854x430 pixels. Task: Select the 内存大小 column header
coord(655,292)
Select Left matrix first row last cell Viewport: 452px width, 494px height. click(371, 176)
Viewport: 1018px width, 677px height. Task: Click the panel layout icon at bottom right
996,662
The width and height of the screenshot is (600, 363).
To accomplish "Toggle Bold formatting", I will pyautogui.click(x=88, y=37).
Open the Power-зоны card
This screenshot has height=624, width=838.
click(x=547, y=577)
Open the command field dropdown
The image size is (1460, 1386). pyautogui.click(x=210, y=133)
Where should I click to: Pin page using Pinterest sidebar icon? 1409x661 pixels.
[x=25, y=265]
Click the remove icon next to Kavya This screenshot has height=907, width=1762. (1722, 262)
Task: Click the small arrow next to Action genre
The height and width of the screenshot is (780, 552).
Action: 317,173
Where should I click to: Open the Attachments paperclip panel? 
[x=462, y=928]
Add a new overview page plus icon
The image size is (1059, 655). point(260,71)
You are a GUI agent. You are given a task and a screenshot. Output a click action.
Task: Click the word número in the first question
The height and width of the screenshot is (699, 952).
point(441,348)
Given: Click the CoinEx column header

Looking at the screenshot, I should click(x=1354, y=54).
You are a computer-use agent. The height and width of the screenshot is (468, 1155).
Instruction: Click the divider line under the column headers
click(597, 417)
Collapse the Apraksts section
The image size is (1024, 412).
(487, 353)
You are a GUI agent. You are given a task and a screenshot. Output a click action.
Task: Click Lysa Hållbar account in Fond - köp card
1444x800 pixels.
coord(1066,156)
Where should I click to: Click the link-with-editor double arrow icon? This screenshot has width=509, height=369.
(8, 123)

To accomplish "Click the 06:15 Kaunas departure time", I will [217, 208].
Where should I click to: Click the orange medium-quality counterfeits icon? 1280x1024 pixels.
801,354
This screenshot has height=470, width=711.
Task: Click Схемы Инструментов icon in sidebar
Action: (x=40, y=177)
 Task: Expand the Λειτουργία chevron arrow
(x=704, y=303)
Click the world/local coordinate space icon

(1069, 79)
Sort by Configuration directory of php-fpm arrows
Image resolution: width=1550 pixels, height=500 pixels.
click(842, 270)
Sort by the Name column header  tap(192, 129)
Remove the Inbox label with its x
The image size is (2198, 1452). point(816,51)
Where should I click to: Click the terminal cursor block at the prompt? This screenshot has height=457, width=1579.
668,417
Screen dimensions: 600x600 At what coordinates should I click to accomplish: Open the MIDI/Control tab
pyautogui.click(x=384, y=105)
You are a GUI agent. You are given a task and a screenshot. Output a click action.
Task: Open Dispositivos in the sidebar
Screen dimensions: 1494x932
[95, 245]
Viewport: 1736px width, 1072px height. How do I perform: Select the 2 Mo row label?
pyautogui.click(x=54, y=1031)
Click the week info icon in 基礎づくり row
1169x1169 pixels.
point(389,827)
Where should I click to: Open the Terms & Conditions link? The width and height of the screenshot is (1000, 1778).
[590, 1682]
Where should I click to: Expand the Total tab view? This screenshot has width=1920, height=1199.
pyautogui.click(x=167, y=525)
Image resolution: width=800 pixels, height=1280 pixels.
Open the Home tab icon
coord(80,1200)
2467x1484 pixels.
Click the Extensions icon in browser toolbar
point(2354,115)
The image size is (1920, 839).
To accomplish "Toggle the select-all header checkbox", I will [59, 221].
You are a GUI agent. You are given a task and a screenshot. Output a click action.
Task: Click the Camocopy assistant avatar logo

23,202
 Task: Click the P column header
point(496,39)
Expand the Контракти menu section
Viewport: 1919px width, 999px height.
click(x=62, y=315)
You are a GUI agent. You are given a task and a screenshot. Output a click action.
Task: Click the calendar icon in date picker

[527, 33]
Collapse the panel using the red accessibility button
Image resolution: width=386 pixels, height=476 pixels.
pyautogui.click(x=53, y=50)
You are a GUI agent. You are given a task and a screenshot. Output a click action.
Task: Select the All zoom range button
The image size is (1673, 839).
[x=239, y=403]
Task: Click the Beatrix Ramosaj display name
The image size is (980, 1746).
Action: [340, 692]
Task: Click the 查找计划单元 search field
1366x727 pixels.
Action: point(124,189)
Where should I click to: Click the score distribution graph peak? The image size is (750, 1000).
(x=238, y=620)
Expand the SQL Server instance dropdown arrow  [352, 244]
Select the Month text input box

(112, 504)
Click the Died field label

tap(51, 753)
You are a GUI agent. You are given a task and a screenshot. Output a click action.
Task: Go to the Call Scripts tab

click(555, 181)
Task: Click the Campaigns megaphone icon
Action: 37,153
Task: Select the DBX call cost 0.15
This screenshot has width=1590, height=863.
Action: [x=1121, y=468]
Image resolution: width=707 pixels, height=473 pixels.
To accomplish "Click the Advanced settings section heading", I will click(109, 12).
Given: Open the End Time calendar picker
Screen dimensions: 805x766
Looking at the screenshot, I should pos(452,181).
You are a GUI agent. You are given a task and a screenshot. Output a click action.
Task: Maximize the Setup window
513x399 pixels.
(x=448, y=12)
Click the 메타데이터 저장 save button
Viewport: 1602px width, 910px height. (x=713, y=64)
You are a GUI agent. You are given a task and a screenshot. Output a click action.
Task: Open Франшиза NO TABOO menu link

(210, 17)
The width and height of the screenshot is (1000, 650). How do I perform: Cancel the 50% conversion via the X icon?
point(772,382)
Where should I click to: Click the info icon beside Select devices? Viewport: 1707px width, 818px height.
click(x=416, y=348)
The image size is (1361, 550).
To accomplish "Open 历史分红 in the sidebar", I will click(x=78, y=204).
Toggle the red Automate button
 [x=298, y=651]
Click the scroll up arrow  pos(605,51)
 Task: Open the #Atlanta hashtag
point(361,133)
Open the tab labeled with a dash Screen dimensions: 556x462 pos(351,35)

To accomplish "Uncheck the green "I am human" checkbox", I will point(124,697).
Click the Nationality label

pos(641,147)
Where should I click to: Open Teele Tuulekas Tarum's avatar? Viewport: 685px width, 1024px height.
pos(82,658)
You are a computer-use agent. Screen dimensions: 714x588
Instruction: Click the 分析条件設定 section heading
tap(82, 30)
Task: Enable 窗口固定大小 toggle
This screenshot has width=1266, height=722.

● ● ● ● ● ● ●

**WHAT IS REQUIRED**
Copy every line of the listing that includes the string "Collapse".

**SOLUTION TO THIS EXERCISE**
Collapse the Apraksts section
Collapse the panel using the red accessibility button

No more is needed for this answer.